Graduate students in a school psychology training program were trained in direct observation using the format created for this study. Trainees practiced observation using the observation code with videotapes first and then in a classroom environment during academic instruction. Interobserver agreement was computed for all practice sessions. Prior to participation in the study, observers were expected to demonstrate interobserver reliability of at least 80%.

Direct observations were conducted daily during small reading groups. At least one observer conducted observations for each session. Approximately every third session, two observers conducted observations concurrently to compare results for the purpose of obtaining interobserver agreement. Observers were positioned off to the side of the reading group so that they could see both the teacher and the four students. Sessions were between 6 minutes and 20 minutes in length, depending on the condition in effect. An audiotaped signal indicated the correct observational interval.
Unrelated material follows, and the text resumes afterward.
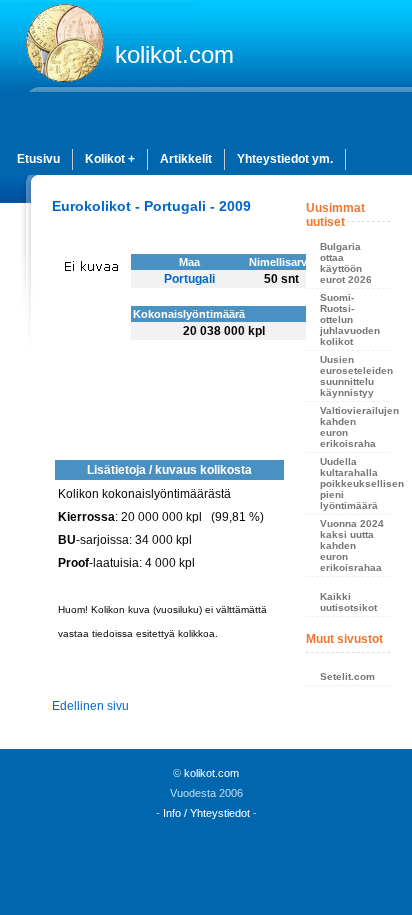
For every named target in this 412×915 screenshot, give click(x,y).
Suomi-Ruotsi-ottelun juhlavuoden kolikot (350, 319)
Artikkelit (186, 159)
Measurement of oral reading fluency

On a daily basis, students were individually assessed using instructional passages. CRW and errors were recorded as the student read the passage for 1 min. Assessment occurred in the story taught the previous day and in at least two other instructional passages, some of which were still in baseline and some of which were in the maintenance phase. In this way, each assessment session sampled performance for the passage being instructed for the week and other passages to meet the requirements of a multiple-probe design. Baseline and maintenance passages were sampled without replacement until all passages were assessed at least once. Then the process was repeated to assure ongoing measurement across all passages and phases.

Experimental sessions

Following the establishment of baselines in the instructional passages, treatment conditions were carried out. Instruction with the complete treatment package (i.e., TPP, CR, EC, R) was carried out in the first and second passages, respectively. The treatment package was administered for two consecutive weeks (with two separate passages) to determine whether the treatment effects were consistent across passages. As new passages were introduced, intervention components were sequentially withdrawn according to whether they were acquisition components, fluency components, or reward components. The acquisition components were first withdrawn, leaving fluency and reinforcement components in the third week of treatment. The fluency and reinforcement components were then withdrawn in the same fashion during weeks four and five of treatment, respectively. During all instructional sessions, the experimenter encouraged the students by using praise.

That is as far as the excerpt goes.